**TEXT:**
In one of only two SEC neutral site games, the Florida–Georgia rivalry is one of the most storied in SEC football. Held in Jacksonville, Florida since 1933 (minus 1994 and 1995) the rivalry attracts huge crowds to Jacksonville, and the associated tailgating and other events earned it the nickname of the "World's Largest Outdoor Cocktail Party." The designated home team alternates from year to year, with ticket distribution split evenly between the fans of the two teams. Georgia holds the overall series lead 49–40–2, and currently is riding a 3-game winning streak heading into this year's matchup. Current Florida head coach Will Muschamp (a former Georgia standout) is 0–7 in the rivalry, losing 4 games as a Georgia player and the last 3 games as Florida head coach. Due to much fan criticism and pressure, Coach Muschamp decided that Treon Harris, the much anticipated freshman, would replace Junior quarterback Jeff Driskel for his first start as a Gator vs the Bulldogs.

Vanderbilt

In one of the more lopsided series in the SEC, Florida travels to Vanderbilt following a rare loss to the Commodores in Gainesville 17–34 in 2013. The win for the Commodores at Florida was the first since 1945. The Commodores snapped a 22-game losing streak to the Gators, and was just the Commodores' 10th win in 47 meetings against the Gators and their first in the series since 1988. Florida leads the overall series with Vanderbilt 35–10–2, and defeated Vanderbilt on their last visit to Nashville in 2012 by a score of 31–17.

South Carolina

Florida and South Carolina have been divisional rivals since 1992, and the Gators holds a dominating 24–7–3 series lead against the Gamecocks. However, the series has been far more evenly matched since the arrival of former Gators Heisman Trophy winning quarterback and former head coach Steve Spurrier as South Carolina Head Coach in 2005. Previously, South Carolina had not defeated Florida since joining the SEC in 1992 before Spurrier's arrival, but has been only a slim 5–4 Florida advantage since. 2013 found Florida narrowly lose 14–19 to South Carolina late in the 4th quarter in a night time match-up at Williams–Brice Stadium in Columbia. During their last visit to Gainesville, South Carolina was dominated on both sides of the ball in a 44–11 Gators rout. This will be the final Southeastern Conference game of the season for both teams. After the game Coach Muschamp was fired and DJ Durkin became the interim coach for the rest of the season.

**INFORMATION PROVIDED:**

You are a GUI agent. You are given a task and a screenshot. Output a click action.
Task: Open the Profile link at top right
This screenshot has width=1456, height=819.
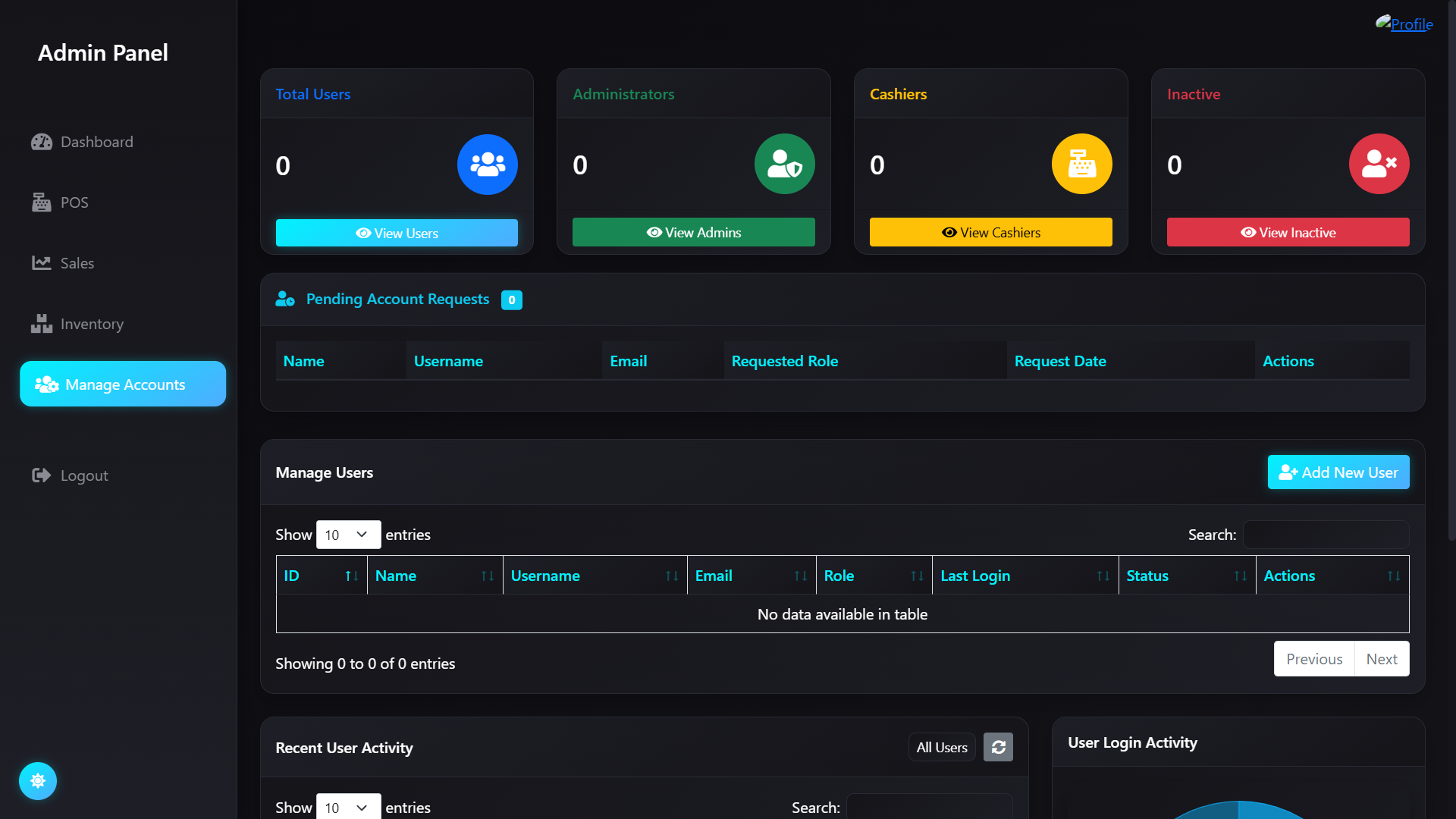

**PROBLEM TO SOLVE:** Please list every final score of a single game that the text on Florida's SEC rivalry games reports, with the opponent for each.

**FINISHED ANSWER:**
- 17–34: Florida's loss to Vanderbilt in Gainesville in 2013
- 31–17: Florida's win over Vanderbilt in Nashville in 2012
- 14–19: Florida's loss to South Carolina at Williams–Brice Stadium in Columbia in 2013
- 44–11: Florida's win over South Carolina on the Gamecocks' last visit to Gainesville